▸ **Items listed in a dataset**
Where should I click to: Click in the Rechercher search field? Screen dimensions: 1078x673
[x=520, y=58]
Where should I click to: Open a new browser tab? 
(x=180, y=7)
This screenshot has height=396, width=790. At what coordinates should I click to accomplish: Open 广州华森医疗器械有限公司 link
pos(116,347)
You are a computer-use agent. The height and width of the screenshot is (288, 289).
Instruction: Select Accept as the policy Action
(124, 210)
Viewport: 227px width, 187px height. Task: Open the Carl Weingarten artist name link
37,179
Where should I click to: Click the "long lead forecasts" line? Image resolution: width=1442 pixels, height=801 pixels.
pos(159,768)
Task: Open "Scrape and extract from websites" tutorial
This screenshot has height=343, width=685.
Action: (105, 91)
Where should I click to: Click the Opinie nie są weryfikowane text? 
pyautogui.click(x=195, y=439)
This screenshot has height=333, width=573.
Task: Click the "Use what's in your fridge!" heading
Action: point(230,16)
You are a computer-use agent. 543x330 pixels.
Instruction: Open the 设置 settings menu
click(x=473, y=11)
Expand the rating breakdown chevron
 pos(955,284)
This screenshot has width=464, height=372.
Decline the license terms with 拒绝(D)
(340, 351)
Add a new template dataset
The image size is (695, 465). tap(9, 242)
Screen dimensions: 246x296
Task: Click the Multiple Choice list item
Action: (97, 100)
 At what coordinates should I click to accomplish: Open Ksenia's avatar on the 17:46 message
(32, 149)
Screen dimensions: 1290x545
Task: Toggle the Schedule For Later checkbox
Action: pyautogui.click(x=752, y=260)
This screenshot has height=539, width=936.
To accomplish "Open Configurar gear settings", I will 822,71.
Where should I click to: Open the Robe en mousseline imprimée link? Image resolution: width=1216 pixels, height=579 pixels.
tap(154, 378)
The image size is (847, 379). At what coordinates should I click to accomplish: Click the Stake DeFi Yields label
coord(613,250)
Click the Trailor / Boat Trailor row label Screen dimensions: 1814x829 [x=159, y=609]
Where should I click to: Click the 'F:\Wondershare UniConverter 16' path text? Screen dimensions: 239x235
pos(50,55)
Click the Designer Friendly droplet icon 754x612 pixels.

▸ **Instructions for the task**
Repeat the data precisely, reproducing every entry.

▸ **Written reply**
Where should I click to: Click in the Rechercher search field? Screen dimensions: 1078x673
[x=520, y=58]
Where should I click to: Open a new browser tab? 
(x=180, y=7)
This screenshot has height=396, width=790. At what coordinates should I click to accomplish: Open 广州华森医疗器械有限公司 link
pos(116,347)
You are a computer-use agent. The height and width of the screenshot is (288, 289).
Instruction: Select Accept as the policy Action
(124, 210)
Viewport: 227px width, 187px height. Task: Open the Carl Weingarten artist name link
37,179
Where should I click to: Click the "long lead forecasts" line? Image resolution: width=1442 pixels, height=801 pixels.
pos(159,768)
Task: Open "Scrape and extract from websites" tutorial
This screenshot has height=343, width=685.
Action: (105, 91)
Where should I click to: Click the Opinie nie są weryfikowane text? 
pyautogui.click(x=195, y=439)
This screenshot has height=333, width=573.
Task: Click the "Use what's in your fridge!" heading
Action: point(230,16)
You are a computer-use agent. 543x330 pixels.
Instruction: Open the 设置 settings menu
click(x=473, y=11)
Expand the rating breakdown chevron
 pos(955,284)
This screenshot has width=464, height=372.
Decline the license terms with 拒绝(D)
(340, 351)
Add a new template dataset
The image size is (695, 465). tap(9, 242)
Screen dimensions: 246x296
Task: Click the Multiple Choice list item
Action: (97, 100)
 At what coordinates should I click to accomplish: Open Ksenia's avatar on the 17:46 message
(32, 149)
Screen dimensions: 1290x545
Task: Toggle the Schedule For Later checkbox
Action: pyautogui.click(x=752, y=260)
This screenshot has height=539, width=936.
To accomplish "Open Configurar gear settings", I will 822,71.
Where should I click to: Open the Robe en mousseline imprimée link? Image resolution: width=1216 pixels, height=579 pixels.
tap(154, 378)
The image size is (847, 379). At what coordinates should I click to accomplish: Click the Stake DeFi Yields label
coord(613,250)
Click the Trailor / Boat Trailor row label Screen dimensions: 1814x829 [x=159, y=609]
Where should I click to: Click the 'F:\Wondershare UniConverter 16' path text? Screen dimensions: 239x235
pos(50,55)
Click the Designer Friendly droplet icon 754x612 pixels.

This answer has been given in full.